STATED TASK 1 —
Print the stretch of the review of Life between the Tides from "Wonder permeates Life" through "leaps: be amazed.", copied word for word.
STATED TASK 2 —
Using the review of Life between the Tides, answer yes or no to each statement below and quote the exact words that decide it: (a) The review calls Nicolson's quality of attention precise. (b) The review says the density of detail never tests the reader's patience. (c) The review says the book includes no photos or sketches.

PROVIDED TEXT —
____________
Nicolson’s prose flows from a precise and seemingly inexhaustible quality of attention. A delighted awe energizes the writing, whether he’s describing a starfish’s arms – “sugar-crusty as an Eccles cake” – or comparing the tide to “a dog nosing in the shallows.” Mixed into these poetic and playful descriptions are photos and sketches of the tide pools and their inhabitants, like pages from a naturalist’s journal. Nicolson is interested in every facet of life in the intertidal zone, invoking literature and science and philosophy (at times with page-long quotations), with a density of detail that can occasionally stretch the patience of the reader.

He engages in the Adamic vocation of naming. We learn that the scientific identity of a sand hopper (Orchestia gammarellus) means the “little shrimp-like dancer,” as well as meeting prawns (whose Latin name means “miniscule adventurers”), winkles (“the shorey shore-things”), crabs, and anemones. He gives pages and pages to each tide pool inhabitant, narrating their dramas like epic stories. He challenges notions of what constitutes consciousness by exploring forms of animal knowledge that are beyond human understanding.

Wonder permeates Life between the Tides. The book is a call to know and name the more-than-human world, and to be astonished at the universe contained in something as finite as a tide pool. Nicolson’s humility before the seashore and its inhabitants is a reminder of our own place in this cosmos. The book is an invitation to practice being with other members of an ecosystem and to wonder at all they can teach us. As Nicolson instructs readers after describing a sand hopper’s high-velocity, somersaulting leaps: be amazed.
____________
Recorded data
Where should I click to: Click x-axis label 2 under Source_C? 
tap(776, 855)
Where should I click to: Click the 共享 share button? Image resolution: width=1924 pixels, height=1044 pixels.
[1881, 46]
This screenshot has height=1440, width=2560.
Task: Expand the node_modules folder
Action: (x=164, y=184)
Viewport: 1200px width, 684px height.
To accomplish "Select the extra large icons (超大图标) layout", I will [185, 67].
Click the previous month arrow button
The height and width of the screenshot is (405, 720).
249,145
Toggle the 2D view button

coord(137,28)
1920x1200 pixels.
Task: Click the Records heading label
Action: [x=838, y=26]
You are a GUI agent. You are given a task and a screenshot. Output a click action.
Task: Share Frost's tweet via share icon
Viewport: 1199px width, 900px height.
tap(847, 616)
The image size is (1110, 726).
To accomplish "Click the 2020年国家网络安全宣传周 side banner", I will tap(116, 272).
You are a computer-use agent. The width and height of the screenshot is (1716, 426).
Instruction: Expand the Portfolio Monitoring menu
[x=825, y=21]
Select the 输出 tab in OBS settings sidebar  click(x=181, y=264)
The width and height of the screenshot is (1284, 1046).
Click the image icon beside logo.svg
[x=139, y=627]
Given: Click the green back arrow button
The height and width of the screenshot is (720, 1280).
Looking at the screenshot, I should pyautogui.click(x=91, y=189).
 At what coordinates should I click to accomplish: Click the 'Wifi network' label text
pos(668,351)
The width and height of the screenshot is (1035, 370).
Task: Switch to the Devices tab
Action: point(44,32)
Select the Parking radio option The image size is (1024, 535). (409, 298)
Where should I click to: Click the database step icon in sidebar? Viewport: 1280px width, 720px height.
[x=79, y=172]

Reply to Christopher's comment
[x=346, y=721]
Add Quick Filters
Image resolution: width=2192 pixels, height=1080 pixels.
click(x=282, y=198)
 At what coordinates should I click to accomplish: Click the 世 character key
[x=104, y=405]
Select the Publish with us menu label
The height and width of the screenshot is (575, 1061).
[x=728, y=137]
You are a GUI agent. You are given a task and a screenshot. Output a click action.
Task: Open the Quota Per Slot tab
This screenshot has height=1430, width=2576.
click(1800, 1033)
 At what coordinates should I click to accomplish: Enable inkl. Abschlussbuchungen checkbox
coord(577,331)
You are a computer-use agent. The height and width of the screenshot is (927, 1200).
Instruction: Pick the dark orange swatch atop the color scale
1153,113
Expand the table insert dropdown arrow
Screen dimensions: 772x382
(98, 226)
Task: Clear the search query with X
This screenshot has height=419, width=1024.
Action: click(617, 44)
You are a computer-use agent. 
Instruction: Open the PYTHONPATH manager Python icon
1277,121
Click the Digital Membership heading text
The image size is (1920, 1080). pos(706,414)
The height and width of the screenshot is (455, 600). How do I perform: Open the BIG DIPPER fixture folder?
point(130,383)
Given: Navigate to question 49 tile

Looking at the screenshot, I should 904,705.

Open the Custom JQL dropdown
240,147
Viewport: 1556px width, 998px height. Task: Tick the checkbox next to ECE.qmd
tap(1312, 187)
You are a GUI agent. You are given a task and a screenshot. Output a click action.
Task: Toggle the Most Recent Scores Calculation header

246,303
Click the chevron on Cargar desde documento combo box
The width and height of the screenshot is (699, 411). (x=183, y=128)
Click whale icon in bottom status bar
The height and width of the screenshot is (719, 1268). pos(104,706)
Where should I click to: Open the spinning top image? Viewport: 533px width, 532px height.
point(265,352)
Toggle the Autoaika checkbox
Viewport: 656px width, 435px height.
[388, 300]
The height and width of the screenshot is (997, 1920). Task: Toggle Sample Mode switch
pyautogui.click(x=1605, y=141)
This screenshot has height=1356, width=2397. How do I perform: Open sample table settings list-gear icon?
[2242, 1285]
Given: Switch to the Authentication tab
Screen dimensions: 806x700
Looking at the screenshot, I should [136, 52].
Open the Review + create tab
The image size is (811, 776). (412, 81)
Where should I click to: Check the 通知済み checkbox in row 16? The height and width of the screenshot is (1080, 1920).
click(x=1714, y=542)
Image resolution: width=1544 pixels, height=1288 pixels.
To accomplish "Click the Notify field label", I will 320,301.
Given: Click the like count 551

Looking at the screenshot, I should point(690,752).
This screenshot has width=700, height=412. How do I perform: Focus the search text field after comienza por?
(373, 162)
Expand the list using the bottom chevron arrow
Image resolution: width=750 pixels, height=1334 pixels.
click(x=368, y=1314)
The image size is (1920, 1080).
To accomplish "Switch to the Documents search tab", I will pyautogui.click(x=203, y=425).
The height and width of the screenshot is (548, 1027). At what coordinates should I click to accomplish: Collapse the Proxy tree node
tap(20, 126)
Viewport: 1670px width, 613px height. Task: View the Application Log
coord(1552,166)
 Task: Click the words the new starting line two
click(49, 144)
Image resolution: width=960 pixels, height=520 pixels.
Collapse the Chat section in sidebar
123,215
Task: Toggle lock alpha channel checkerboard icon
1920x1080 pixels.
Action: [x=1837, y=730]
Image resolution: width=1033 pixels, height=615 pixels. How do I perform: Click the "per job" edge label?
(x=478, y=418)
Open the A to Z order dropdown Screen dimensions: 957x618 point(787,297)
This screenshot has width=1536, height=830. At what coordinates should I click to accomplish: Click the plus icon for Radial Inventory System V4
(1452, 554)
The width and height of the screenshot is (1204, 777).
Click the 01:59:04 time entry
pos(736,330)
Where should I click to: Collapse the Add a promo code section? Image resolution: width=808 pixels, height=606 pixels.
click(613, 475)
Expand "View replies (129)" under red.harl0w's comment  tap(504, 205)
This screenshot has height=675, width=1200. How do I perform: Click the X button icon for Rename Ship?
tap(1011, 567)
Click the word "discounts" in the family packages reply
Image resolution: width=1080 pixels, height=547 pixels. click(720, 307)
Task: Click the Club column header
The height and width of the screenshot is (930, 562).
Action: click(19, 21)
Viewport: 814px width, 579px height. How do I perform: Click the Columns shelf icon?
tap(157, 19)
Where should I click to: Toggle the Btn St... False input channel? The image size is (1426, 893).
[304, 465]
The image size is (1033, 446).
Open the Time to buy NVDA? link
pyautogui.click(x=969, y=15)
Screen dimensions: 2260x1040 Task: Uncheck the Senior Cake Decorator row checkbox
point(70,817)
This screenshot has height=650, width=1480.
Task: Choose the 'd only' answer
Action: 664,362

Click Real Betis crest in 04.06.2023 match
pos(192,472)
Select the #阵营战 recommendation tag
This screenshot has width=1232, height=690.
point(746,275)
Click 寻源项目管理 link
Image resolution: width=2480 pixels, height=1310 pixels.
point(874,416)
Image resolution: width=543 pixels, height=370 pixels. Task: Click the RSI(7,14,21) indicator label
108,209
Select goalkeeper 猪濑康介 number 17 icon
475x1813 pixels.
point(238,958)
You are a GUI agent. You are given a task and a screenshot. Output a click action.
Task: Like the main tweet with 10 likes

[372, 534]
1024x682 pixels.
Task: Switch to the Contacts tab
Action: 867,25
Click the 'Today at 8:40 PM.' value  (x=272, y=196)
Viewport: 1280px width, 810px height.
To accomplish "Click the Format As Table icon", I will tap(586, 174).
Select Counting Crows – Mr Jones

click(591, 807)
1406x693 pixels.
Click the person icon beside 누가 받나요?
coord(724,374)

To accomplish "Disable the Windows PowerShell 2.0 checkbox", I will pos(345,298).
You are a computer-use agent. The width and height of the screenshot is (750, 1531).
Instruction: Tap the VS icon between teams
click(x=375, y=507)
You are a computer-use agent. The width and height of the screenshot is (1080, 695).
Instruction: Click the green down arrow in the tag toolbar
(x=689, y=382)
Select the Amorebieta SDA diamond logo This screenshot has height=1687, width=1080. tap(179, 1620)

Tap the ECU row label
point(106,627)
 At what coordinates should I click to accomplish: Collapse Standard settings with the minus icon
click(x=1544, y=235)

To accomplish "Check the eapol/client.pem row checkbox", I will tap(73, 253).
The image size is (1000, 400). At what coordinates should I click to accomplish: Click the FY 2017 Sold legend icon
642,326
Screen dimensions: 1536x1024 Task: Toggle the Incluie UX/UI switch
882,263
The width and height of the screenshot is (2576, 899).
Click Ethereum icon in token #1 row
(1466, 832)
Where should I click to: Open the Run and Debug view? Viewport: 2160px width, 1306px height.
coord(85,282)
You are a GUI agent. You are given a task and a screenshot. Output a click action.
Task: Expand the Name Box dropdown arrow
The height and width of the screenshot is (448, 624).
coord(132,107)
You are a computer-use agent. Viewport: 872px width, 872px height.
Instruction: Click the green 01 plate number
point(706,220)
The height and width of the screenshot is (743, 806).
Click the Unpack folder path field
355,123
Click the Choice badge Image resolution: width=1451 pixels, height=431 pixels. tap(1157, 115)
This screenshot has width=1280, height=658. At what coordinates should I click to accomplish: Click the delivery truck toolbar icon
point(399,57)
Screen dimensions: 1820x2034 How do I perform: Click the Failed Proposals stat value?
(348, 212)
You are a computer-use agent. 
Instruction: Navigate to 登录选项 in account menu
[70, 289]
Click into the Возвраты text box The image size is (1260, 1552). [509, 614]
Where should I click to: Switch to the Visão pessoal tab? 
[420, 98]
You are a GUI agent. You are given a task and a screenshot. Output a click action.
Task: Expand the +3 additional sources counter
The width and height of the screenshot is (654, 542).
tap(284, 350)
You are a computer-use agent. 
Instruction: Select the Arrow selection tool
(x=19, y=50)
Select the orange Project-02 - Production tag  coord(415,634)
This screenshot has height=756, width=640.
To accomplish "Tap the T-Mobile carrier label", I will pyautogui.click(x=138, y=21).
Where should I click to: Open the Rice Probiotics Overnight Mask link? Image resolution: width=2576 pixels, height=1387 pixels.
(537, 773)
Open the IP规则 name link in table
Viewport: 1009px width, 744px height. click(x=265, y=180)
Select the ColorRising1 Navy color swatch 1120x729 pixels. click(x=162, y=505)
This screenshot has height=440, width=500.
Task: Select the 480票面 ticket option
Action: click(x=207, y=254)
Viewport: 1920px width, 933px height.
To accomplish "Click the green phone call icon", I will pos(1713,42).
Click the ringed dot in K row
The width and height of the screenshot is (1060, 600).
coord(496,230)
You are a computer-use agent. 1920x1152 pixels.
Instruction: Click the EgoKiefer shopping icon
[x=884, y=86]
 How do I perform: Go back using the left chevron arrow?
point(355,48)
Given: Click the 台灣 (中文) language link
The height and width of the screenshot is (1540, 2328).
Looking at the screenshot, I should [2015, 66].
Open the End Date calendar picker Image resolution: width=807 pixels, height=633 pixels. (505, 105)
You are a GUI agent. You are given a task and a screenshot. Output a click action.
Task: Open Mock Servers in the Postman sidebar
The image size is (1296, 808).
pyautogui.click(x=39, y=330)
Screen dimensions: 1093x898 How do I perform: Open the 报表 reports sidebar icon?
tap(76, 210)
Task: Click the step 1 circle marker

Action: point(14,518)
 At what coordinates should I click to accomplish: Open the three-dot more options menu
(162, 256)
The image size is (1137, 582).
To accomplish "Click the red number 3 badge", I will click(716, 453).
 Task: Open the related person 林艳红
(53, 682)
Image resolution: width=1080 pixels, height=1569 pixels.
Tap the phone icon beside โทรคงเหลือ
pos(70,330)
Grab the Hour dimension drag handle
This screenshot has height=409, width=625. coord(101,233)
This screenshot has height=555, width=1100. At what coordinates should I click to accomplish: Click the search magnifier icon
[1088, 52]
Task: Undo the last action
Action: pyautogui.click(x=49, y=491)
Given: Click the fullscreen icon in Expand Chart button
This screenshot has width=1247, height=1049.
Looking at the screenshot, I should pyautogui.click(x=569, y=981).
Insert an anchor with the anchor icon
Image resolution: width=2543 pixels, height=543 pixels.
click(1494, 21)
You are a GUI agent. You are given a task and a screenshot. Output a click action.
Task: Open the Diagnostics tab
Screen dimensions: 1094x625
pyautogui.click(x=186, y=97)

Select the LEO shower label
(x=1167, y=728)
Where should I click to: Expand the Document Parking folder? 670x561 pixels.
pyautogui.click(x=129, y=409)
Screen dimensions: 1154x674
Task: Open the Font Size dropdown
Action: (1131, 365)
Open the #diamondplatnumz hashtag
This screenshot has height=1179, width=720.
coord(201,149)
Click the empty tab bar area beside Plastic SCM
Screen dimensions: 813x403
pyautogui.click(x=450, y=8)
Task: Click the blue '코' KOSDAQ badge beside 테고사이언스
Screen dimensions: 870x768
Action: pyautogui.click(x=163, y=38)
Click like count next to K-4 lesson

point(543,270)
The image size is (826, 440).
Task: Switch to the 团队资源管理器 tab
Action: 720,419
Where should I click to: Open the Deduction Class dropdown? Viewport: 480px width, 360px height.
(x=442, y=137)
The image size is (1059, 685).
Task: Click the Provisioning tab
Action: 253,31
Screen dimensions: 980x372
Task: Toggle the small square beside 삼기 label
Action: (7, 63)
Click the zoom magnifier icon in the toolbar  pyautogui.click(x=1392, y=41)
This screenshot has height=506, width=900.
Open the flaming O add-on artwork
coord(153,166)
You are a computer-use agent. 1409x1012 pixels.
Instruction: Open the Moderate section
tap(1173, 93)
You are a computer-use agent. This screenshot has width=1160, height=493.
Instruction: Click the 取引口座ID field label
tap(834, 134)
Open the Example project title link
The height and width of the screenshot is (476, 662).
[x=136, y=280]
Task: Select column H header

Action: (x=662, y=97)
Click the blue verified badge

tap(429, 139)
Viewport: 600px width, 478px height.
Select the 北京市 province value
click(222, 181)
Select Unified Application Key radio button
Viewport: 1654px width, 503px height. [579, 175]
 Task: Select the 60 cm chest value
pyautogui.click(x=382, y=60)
____________
WRITTEN SOLUTION 1 —
Wonder permeates Life between the Tides. The book is a call to know and name the more-than-human world, and to be astonished at the universe contained in something as finite as a tide pool. Nicolson’s humility before the seashore and its inhabitants is a reminder of our own place in this cosmos. The book is an invitation to practice being with other members of an ecosystem and to wonder at all they can teach us. As Nicolson instructs readers after describing a sand hopper’s high-velocity, somersaulting leaps: be amazed.

WRITTEN SOLUTION 2 —
(a) Yes: "Nicolson’s prose flows from a precise and seemingly inexhaustible quality of attention."
(b) No: "with a density of detail that can occasionally stretch the patience of the reader."
(c) No: "Mixed into these poetic and playful descriptions are photos and sketches of the tide pools and their inhabitants."